The Hungarian Prime Minister, Economy Minister and Central Bank Governor all stressed the importance of improving Hungary’s competitiveness at an event on Tuesday organised by the Hungarian Chamber of Commerce and Industry (MKIK).
Prime Minister Viktor Orbán said that in the next couple of years the country’s economic growth must remain in the range of 3-5 percent, and after 2020 it would have to exceed 5 percent. “We have to stick to the path we are on,” he said, adding that a turnaround in competitiveness would have to be implemented. For this to happen, the economy must be protected from “threatening dangers” that are posed by the EU when it comes to the tax system and support for job creation, he said.

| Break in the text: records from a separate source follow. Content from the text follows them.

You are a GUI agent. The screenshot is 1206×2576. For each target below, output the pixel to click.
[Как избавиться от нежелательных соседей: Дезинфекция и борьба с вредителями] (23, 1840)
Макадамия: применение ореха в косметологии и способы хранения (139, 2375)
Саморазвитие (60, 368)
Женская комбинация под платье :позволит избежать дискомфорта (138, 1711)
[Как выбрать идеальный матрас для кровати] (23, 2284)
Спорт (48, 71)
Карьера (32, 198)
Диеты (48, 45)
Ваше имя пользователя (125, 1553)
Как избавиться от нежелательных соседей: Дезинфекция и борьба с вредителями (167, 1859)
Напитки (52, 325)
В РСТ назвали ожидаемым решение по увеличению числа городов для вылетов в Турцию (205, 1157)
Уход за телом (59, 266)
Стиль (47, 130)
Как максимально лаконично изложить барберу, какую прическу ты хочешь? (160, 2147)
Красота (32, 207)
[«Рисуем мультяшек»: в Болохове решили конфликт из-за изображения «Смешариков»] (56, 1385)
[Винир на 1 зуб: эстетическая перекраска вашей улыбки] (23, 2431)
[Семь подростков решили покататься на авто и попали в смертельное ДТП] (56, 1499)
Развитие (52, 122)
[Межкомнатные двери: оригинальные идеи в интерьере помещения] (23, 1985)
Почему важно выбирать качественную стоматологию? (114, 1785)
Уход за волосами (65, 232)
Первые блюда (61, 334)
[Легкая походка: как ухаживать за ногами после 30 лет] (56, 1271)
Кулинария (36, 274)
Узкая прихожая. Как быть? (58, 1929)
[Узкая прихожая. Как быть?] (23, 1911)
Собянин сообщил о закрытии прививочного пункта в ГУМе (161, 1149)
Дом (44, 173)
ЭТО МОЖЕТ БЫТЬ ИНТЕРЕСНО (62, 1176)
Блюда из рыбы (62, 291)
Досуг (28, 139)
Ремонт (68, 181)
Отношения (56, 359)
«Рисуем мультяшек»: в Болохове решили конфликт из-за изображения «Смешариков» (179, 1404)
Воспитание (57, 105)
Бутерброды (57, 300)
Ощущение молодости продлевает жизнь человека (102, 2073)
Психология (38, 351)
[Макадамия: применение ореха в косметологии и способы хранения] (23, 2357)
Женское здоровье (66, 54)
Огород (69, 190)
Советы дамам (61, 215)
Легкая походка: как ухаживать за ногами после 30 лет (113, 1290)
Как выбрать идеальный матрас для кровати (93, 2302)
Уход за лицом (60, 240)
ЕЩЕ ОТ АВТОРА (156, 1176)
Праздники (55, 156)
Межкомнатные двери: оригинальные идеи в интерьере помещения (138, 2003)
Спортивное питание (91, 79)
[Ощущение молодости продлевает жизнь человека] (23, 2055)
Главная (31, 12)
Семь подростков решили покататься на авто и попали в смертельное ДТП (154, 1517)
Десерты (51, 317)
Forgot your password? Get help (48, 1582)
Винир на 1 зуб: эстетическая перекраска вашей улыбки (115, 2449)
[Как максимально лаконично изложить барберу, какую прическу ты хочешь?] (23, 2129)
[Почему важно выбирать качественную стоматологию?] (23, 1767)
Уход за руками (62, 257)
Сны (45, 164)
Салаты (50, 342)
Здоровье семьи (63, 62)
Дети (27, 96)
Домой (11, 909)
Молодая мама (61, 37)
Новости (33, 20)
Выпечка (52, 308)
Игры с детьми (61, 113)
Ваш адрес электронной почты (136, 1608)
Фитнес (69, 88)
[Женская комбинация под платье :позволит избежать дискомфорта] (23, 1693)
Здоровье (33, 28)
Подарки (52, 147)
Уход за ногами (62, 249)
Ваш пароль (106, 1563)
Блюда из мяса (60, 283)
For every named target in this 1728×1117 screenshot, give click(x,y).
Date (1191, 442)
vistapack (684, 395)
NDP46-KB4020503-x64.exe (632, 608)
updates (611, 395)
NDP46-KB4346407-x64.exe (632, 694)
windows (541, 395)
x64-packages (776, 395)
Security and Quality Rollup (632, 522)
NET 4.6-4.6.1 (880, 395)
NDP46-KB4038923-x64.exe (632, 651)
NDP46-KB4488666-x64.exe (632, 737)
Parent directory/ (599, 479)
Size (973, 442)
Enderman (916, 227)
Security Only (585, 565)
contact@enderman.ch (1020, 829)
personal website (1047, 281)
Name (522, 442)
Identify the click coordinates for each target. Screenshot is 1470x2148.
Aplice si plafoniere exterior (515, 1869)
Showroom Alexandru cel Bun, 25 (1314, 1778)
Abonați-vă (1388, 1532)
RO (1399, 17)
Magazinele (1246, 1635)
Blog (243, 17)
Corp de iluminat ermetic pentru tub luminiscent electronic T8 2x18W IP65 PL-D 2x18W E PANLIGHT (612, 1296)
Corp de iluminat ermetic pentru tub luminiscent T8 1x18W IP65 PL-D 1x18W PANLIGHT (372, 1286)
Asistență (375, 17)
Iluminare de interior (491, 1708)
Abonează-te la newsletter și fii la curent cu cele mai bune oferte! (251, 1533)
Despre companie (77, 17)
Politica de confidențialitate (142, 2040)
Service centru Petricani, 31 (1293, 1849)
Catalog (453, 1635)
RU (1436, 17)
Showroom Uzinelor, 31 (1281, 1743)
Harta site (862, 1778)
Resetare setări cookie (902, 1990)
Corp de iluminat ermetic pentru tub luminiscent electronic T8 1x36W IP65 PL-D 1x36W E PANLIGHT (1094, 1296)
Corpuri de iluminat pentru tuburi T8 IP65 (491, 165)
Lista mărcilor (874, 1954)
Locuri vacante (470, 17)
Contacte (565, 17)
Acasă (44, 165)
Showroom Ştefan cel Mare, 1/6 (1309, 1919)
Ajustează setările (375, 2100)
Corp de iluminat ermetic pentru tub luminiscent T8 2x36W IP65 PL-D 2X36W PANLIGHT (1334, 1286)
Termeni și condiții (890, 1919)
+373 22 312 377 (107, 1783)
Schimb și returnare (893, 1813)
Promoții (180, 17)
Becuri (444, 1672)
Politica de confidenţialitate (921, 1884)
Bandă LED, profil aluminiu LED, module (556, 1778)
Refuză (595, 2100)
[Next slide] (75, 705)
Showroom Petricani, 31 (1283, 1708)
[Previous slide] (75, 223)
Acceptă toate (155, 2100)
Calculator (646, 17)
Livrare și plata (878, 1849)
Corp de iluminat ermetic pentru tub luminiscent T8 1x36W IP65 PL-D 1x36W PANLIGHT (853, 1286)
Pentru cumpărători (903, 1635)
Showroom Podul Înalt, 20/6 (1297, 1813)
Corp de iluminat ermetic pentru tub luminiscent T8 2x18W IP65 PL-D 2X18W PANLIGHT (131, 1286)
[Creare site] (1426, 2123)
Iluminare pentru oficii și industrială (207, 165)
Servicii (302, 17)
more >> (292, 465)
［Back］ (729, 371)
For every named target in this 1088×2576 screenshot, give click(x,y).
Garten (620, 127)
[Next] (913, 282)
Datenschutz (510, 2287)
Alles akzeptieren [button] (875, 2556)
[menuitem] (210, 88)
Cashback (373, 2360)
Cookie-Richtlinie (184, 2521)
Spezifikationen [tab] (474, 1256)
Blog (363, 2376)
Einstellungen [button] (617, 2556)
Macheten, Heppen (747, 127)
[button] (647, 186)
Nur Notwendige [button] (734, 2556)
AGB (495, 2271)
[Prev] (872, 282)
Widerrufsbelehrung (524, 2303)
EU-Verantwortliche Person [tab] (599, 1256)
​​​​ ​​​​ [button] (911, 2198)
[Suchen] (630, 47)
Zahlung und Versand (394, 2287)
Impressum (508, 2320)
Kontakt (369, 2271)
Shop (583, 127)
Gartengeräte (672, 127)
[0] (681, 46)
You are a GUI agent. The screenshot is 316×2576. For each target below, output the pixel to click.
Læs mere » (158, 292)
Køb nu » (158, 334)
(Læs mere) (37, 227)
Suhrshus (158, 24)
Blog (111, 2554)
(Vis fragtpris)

The Prime Minister said he did not support the idea of tackling Hungary’s shortage of skilled workers by adopting a guest-worker scheme. He said he had reservations about any kind of scheme to employ guest workers. Foreign workers should only be employed on a case-by-case basis and for a pre-determined period, he said, adding that he did not want the country to drift towards the point whereby only foreigners carry out low-skilled jobs. From the point of view of the national strategy, such a state of affairs would not be desirable, he added.
If Hungary’s economy is to avoid the growth trap of mid-field developed countries it must get serious about its competitiveness, György Matolcsy, the central bank’s governor, said. Matolcsy said for this to happen there must be a further reduction in income tax with a view to creating jobs and stimulating knowledge capital. Also important is combatting tax avoidance, increasing the value-added exports and the products of research and development.
Economy Minister Mihály Varga said this year the economy is expected to grow by above 4 percent, a rate in the 3-5 percent “catch-up range” which has not been seen for the past 13-14 years. He said last year — during which the growth rate was 2 percent — had been “interesting”. In the midst of two European Union financing cycles industry essentially stagnated, the construction industry contracted by 15 percent and farming and services were the driving forces of growth, Varga said. In this period, however, Hungary proved that it is capable of producing at least 2 percent of annual growth without EU funding. External assessments of the country are constantly improving, the minister said, noting that all three major ratings agencies had put Hungary in their recommended categories.
László Parragh, the MKIK’s head, told the chamber’s year-opening event that sustainability and competitiveness would be major economic goals over the next year in addition to creating balance and growth. For this higher wages are a must because low wages thwart efforts to improve competitiveness. He said basically favourable processes could be seen in the Hungarian economy and all macroeconomic indicators were positive.